Зына ворочается на постели, свертывается клубком. Натягивает одеяло до самого подбородка.
– Давай спать, – говорит она, – а то скоро светать начнет!
– Давай!
Мы пытаемся заснуть и не можем. В сумраке комнаты сон кружит над нами лисой, то приблизится, то отдалится, все никак не коснется наших век. Нары широченные, от одной стены до другой. Я скорчился в своем углу. В другом свернулась клубком Зына.
– Спишь?
– Нет…
– Я тоже не сплю…
Я встаю и отдергиваю занавеску. Мрак в комнате редеет.
– Дарие…
– Да…
– Ты, наверно, ко мне хочешь…
– Хочу…
У меня дрожат губы.
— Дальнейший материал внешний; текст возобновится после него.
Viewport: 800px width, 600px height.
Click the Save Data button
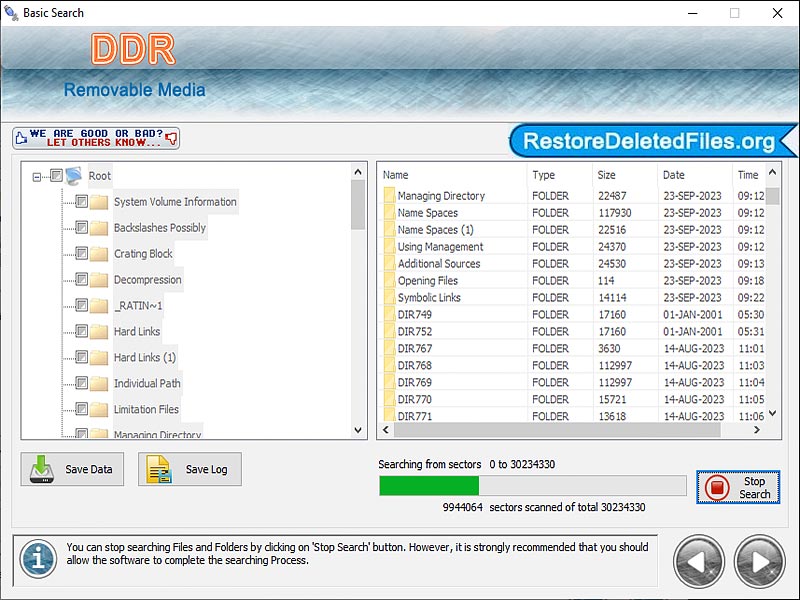pos(71,469)
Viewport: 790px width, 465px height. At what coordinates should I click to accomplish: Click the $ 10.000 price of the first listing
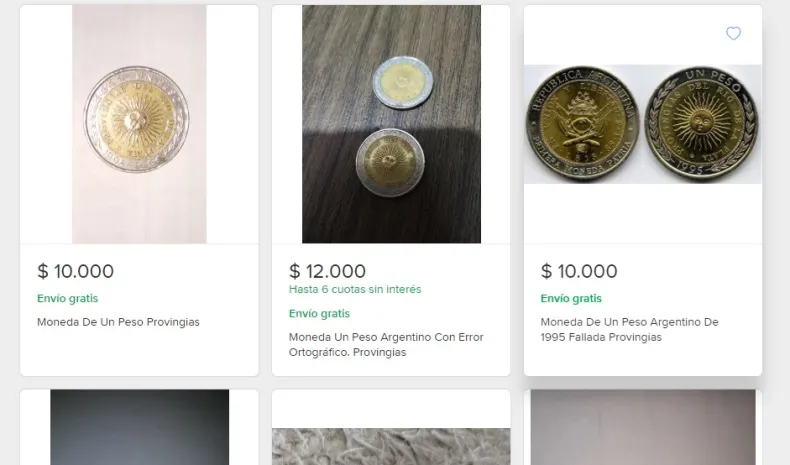75,271
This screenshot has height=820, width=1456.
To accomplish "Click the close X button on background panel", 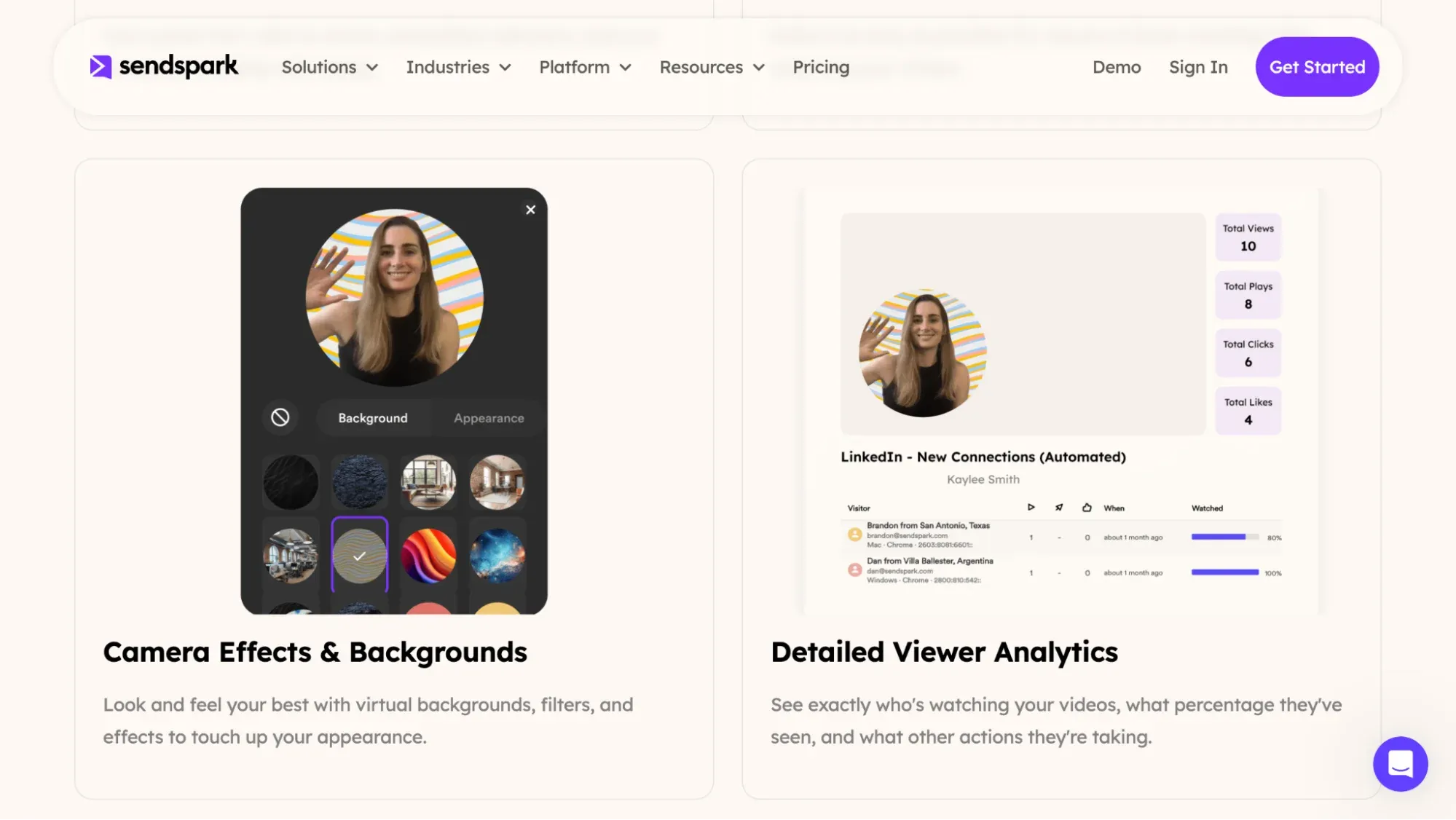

Я поглубже забираюсь под одеяло. Сжимаюсь в комок. Меня бьет озноб. Мороз на улице крепчает. В комнате стало холоднее.
– Не надо…
– Не буду…
Улица далеко. И все же нам слышен скрип шагов запоздалых прохожих. Собаки спущены, они бросаются на забор, заливаясь лаем.
– Я ведь больная, парень…
Улица занесена снегом. И на заснеженной улице очень красиво, просто несказанная красота. На крышах домов – белые снежные шапки, снежные шапки на заборах, на каждой доске по шапке. Ветки дерев отяжелели, прогнулись под пышным белым убранством. Но снег уже прекратился. По улицам снуют люди. И исчезает под их ногами девственно белый покров.
– Я могла бы испортить тебе жизнь, парнишечка…
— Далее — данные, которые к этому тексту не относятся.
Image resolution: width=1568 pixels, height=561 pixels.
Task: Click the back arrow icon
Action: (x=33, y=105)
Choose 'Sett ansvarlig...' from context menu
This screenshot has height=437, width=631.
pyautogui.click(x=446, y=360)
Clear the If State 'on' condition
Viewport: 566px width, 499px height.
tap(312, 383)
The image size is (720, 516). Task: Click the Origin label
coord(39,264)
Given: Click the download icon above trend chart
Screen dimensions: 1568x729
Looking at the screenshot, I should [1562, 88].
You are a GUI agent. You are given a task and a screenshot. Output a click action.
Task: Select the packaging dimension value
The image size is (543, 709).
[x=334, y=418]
Светает. Я одеваюсь и иду в хлев. Прежде от меня воняло дубильней, сопревшей овчиной, едким раствором. Теперь от меня пахнет хлевом, хлебом и ладаном. Из всех товаров, которыми мы торгуем в «Ангеле», только у ладана есть запах. Гробы не пахнут, не пахнет и глазет. Я чищу хлев, выгребаю навоз, скребу коров, бросаю им в ясли сено, настилаю свежую солому. Зына доит тех коров, что еще дают молоко…
На окраинах города чуть ли не каждую ночь случаются кражи: воры взламывают замки и тащат все, что найдут, обирают людей до нитки. Город кишмя кишит ворами.
– Держись от воров подальше, Дарие, – предостерегает меня Зына. – А то можно и в тюрьму угодить.
– Не для того я в город приехал, – отвечаю. – Я приехал работать, денег подкопить.
– Подкопить денег? И для этого нанялся к Мьелу Гушэ?
– А что, разве он не заплатит?
Зына только плечами передернула. А у меня возникло такое чувство, будто холодная змея сжала сердце…
– За так, – говорю, – я и не подумаю надрываться…
В «Ангеле» есть все, что нужно для похорон: свечи и ладан, одежда из гнилого сукна, сшитая на живую нитку, – на живом человеке она расползлась бы мгновенно, туфли и башмаки с каблуками из папье-маше, выкрашенные черным и навощенные до блеска, а также гробы всех размеров: крошечные, с обувную коробку; побольше, покрашенные белой краской; большие и широкие – для солидных покойников, коротенькие и узкие – для недомерков. Гробы выстроились штабелями в глубине лавки. Полки ломятся под тяжестью непочатых штук черного и белого глазета. Белым глазетом обивают гробы для девушек, умерших до замужества.